## AIM OF THE TASK
State how many lines in the rows below contain the word "gear", counting only matches in the same case. Give the number alone.

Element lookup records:
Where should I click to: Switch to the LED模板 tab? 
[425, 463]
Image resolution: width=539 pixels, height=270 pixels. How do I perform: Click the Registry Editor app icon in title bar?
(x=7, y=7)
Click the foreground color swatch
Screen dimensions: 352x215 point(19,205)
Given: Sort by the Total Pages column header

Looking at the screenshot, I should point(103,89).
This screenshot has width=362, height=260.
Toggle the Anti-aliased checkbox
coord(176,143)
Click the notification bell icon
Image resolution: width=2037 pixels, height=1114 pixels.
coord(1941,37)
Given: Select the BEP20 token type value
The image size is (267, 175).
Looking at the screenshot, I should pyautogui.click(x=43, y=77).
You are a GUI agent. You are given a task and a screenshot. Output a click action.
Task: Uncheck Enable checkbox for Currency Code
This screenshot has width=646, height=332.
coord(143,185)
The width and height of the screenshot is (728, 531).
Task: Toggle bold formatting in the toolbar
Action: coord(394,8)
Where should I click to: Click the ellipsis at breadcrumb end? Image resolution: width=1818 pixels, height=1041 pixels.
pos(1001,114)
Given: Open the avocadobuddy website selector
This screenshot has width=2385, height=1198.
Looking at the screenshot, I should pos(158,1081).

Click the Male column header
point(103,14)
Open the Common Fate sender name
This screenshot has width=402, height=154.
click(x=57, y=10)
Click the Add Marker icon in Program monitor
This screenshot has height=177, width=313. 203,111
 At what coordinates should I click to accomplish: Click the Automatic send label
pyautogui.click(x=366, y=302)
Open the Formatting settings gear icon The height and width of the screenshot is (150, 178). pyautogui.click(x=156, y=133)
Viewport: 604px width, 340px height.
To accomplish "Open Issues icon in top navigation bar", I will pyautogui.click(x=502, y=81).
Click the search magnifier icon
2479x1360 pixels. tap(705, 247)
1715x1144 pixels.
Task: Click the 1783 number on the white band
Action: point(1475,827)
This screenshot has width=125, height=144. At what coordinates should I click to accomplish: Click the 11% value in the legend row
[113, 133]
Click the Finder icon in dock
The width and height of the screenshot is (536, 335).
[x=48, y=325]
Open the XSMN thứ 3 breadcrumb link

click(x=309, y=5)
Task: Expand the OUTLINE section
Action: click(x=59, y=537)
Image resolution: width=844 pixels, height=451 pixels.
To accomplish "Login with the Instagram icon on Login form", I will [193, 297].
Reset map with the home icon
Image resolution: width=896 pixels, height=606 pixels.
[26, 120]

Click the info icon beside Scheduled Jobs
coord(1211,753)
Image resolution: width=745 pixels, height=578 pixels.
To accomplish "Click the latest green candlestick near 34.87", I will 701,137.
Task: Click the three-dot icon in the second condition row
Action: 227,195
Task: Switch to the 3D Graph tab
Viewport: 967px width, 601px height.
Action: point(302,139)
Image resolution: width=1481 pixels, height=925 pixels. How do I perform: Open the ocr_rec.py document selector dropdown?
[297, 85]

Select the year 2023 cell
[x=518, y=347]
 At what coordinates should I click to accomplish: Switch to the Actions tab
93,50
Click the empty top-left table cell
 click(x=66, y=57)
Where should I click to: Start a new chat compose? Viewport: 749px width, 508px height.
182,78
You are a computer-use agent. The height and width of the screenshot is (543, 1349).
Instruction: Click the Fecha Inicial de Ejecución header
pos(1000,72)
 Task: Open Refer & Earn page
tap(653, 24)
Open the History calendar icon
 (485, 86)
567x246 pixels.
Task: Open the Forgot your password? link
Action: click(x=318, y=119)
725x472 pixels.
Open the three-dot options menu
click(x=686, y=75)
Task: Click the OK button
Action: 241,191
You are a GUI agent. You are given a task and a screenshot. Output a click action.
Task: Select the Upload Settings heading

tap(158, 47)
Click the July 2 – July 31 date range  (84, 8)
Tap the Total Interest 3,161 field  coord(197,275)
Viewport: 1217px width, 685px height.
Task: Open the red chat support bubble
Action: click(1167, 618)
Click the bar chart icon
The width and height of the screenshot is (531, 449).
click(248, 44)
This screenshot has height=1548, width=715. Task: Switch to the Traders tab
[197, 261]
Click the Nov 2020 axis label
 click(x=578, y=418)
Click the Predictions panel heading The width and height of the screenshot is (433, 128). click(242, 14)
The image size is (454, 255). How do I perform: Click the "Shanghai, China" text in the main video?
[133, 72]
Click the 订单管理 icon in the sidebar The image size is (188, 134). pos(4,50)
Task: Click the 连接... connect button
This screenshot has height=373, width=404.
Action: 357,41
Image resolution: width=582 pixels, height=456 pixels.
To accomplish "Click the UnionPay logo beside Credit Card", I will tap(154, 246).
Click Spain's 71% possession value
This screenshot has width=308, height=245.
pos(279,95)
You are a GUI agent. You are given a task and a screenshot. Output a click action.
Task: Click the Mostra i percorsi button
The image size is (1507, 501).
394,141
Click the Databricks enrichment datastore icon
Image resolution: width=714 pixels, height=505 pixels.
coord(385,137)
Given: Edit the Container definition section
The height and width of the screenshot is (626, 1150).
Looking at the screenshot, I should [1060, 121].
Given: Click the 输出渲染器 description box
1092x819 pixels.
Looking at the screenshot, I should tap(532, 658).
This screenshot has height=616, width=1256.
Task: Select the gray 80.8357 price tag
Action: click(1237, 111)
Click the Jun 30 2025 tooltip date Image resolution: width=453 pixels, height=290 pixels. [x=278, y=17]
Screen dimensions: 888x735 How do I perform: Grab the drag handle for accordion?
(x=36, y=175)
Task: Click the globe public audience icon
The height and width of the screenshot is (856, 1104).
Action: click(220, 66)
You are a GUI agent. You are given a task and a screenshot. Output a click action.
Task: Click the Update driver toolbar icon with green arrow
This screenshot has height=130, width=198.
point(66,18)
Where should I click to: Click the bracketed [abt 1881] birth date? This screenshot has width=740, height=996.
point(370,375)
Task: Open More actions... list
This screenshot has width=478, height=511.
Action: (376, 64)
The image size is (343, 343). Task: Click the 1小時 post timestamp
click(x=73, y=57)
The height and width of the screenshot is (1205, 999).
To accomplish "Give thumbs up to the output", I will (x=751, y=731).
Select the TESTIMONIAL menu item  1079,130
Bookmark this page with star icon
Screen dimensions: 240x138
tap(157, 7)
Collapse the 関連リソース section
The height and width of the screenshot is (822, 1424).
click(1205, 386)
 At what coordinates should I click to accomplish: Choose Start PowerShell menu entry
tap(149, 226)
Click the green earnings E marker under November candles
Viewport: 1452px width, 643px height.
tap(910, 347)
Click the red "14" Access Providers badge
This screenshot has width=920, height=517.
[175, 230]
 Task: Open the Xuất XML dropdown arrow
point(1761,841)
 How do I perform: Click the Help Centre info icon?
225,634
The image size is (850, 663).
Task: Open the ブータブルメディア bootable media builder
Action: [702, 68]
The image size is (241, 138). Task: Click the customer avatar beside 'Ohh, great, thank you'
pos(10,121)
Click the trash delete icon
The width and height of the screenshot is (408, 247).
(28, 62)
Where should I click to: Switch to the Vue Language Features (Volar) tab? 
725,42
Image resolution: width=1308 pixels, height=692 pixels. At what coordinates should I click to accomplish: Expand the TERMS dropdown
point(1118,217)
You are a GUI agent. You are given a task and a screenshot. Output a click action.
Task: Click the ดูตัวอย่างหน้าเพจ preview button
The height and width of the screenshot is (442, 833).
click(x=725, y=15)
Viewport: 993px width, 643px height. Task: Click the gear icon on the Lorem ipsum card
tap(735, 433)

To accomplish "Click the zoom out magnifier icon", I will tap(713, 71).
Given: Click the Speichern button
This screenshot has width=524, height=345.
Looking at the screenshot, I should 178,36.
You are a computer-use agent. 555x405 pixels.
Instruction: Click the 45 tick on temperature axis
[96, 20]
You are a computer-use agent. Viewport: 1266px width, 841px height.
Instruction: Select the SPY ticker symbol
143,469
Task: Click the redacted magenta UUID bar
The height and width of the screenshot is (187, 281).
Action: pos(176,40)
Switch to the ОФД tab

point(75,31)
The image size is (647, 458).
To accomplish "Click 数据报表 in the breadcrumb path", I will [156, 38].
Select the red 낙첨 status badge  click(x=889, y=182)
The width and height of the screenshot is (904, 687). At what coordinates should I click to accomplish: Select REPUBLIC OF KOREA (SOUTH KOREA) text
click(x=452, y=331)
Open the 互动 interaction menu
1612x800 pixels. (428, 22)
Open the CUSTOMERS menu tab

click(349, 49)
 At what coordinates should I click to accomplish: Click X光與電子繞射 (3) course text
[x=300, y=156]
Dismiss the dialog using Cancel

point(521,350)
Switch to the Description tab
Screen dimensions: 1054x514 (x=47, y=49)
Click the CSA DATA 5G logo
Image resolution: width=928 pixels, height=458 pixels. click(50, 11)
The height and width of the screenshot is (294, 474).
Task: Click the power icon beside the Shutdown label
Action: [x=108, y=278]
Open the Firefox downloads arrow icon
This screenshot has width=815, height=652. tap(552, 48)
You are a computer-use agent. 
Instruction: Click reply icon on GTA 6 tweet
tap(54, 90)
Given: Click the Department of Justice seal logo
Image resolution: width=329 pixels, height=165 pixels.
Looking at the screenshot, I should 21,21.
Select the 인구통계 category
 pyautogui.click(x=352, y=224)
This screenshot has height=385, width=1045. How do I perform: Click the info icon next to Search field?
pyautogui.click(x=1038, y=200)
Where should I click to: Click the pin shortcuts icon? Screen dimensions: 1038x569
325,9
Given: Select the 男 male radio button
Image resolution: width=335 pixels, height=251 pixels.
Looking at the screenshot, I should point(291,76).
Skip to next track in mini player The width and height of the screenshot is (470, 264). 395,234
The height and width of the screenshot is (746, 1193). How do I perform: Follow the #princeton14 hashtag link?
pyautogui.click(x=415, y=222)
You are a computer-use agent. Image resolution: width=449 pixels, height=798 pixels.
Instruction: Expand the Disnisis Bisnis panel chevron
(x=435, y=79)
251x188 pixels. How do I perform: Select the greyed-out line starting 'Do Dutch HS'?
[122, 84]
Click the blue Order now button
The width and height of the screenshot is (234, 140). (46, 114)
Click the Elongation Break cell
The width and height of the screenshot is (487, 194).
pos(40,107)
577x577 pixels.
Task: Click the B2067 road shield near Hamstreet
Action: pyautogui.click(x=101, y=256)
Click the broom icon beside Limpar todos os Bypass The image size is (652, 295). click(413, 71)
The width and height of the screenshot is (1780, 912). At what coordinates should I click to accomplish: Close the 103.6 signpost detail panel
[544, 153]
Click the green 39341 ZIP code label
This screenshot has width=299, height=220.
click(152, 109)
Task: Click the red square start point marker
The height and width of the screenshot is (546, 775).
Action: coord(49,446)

## CORRECT RESPONSE
2